“But it wasn’t,” said the other. “We took a lot of trouble to make our regalia out of camouflage-stuff that we’d pinched, and we manufactured our jewels from old metal. I’ve got the set now. It kept us happy for weeks.”

“Ye were absolutely irregular an’ unauthorised. Whaur was your Warrant?” said the Brother from the Military Lodge. “Grand Lodge ought to take steps against——”

“If Grand Lodge had any sense,” a private three places up our table broke in, “it ’ud warrant travelling Lodges at the front and attach first-class lecturers to ’em.”

“Wad ye confer degrees promiscuously?” said the scandalised Scot.

“Every time a man asked, of course. You’d have half the Army in.”

The speaker played with the idea for a little while, and proved that, on the lowest scale of fees, Grand Lodge would get huge revenues.

“I believe,” said the Engineer Officer thoughtfully, “I could design a complete travelling Lodge outfit under forty pounds weight.”
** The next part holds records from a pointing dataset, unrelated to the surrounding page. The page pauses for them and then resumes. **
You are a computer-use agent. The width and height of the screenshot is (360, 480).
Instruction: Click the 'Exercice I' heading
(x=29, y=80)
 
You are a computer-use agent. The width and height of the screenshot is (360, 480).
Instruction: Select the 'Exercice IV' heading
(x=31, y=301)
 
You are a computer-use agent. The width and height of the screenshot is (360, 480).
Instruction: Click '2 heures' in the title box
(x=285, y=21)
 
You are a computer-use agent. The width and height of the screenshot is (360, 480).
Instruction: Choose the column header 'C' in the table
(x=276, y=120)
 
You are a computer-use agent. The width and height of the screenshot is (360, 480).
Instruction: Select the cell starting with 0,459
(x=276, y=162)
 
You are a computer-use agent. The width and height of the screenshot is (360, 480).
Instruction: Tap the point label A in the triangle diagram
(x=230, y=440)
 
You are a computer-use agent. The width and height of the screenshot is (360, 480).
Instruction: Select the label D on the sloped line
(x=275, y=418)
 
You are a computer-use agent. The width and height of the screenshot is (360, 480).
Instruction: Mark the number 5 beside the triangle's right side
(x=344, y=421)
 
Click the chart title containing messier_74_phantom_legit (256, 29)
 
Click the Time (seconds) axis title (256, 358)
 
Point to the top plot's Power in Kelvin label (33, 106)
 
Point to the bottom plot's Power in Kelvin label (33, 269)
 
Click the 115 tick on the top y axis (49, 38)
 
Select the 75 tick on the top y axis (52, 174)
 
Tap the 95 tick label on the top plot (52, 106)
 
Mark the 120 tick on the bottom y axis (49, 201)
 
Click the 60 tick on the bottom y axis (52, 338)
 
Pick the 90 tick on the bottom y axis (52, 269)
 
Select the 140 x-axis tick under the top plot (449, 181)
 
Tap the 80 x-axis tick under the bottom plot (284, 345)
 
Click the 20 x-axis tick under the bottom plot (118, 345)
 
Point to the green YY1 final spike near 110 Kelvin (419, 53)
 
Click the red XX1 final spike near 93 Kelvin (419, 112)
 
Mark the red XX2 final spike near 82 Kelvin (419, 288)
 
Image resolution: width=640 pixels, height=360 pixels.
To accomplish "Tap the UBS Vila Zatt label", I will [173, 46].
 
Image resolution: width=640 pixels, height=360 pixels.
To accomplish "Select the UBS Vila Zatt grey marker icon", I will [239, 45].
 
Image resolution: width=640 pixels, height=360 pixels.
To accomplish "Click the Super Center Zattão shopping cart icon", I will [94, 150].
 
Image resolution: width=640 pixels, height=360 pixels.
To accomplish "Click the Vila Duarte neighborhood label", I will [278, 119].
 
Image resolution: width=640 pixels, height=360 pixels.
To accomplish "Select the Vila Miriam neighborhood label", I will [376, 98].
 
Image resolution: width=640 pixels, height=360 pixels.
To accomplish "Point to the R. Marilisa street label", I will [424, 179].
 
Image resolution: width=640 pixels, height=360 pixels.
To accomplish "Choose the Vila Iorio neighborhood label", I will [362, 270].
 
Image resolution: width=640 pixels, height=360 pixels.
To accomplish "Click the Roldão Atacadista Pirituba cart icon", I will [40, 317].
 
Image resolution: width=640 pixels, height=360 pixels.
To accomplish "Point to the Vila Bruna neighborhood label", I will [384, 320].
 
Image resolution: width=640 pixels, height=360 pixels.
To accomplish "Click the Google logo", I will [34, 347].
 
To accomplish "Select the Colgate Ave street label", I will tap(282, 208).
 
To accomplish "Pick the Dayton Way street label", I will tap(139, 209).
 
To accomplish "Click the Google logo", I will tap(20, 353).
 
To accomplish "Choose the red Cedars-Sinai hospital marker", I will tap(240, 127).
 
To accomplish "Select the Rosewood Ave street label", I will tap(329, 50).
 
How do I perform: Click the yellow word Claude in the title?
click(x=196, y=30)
“Ye’re wrong. I’ll prove it. We’ve tried ourselves,” said the Military Lodge man; and they went at it together across the table, each with his own note-book.

The “Banquet” was simplicity itself. Many of us ate in haste so as to get back to barracks or hospitals, but now and again a Brother came in from the outer darkness to fill a chair and empty a plate. These were Brethren who had been there before and needed no examination.

One man lurched in—helmet, Flanders mud, accoutrements and all—fresh from the leave-train.